Interesting Facts about Rosemary Bonsai
|Flowering Time Length||Late spring-early summer|
|Scientific Name||Rosemary officinalis|
Growing Rosemary Bonsai from Seed or by Propagation
You can plant a bonsai rosemary from cuttings or by seed. Start your new plants with cuttings from existing plants for the quickest results, planting cut stems that are roughly two inches long. Remove any leaves before you plant, then place the cuttings in a mixture of peat moss and perlite. Spritz with water until the roots grow and you can then plant the cuttings just as you would a regular rosemary plant.
How to Care for Rosemary Bonsai Tree
When growing a bonsai rosemary indoors, try to position your plant near a south-facing window where it can receive up to eight hours of sunlight and warmth each day. If you can’t give it the sunlight it needs naturally, you may have to supplement it with artificial grow lights.
Keep your plant warm, ideally at temperatures no lower than 30 degrees Fahrenheit. You can put your plant outside during the summer, if you choose, just make sure you bring it back inside during cold weather.

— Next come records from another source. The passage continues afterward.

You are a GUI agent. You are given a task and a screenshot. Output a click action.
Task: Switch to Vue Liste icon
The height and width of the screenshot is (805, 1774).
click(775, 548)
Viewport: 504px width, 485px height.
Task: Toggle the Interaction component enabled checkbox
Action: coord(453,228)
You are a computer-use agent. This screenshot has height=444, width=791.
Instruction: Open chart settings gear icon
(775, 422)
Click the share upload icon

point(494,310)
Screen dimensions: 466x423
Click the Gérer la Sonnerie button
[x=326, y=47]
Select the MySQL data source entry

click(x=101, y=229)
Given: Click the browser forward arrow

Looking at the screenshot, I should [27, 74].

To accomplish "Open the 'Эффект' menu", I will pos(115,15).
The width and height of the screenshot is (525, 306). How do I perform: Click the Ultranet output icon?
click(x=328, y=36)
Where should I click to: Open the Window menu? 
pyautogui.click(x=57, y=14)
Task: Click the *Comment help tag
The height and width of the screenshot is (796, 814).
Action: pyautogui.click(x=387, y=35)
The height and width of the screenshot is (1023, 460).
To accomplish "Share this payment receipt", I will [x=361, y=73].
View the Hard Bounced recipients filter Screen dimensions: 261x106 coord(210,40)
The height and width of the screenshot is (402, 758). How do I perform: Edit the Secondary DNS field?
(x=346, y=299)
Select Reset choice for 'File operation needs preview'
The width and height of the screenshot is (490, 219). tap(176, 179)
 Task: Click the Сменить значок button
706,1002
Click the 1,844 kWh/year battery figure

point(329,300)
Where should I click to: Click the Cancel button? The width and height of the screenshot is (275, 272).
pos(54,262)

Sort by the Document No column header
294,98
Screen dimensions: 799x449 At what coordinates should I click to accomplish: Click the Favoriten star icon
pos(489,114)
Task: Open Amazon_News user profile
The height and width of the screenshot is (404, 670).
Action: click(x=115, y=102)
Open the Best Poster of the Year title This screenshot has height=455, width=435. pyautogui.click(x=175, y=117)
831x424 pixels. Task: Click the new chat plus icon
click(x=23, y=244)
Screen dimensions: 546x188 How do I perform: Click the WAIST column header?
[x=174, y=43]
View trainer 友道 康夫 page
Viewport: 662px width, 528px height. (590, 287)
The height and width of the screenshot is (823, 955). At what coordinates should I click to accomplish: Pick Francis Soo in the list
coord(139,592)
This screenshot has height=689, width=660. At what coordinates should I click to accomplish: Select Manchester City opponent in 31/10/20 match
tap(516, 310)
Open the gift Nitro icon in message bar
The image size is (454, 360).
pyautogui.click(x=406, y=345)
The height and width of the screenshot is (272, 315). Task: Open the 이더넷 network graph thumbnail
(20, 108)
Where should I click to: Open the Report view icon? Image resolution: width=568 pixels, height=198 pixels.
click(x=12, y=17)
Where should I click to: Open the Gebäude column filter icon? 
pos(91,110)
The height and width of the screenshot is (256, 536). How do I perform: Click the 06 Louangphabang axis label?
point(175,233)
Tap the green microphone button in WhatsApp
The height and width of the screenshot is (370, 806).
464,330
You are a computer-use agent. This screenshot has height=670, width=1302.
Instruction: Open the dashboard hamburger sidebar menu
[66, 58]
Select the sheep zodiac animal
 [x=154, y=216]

Although rosemary is adapted to warmer climates, it can’t handle prolonged periods of dryness. Therefore, it’s essential that you plant your rosemary in well-draining soil and make sure you water it regularly. It can be somewhat on the dry side – it often thrives in sandy soil – but don’t let it dry out completely. Consider planting your rosemary bonsai in terra cotta pots, which will let the soil stay warm and relatively dry. Drainage is essential – prolonged dryness or wetness is not.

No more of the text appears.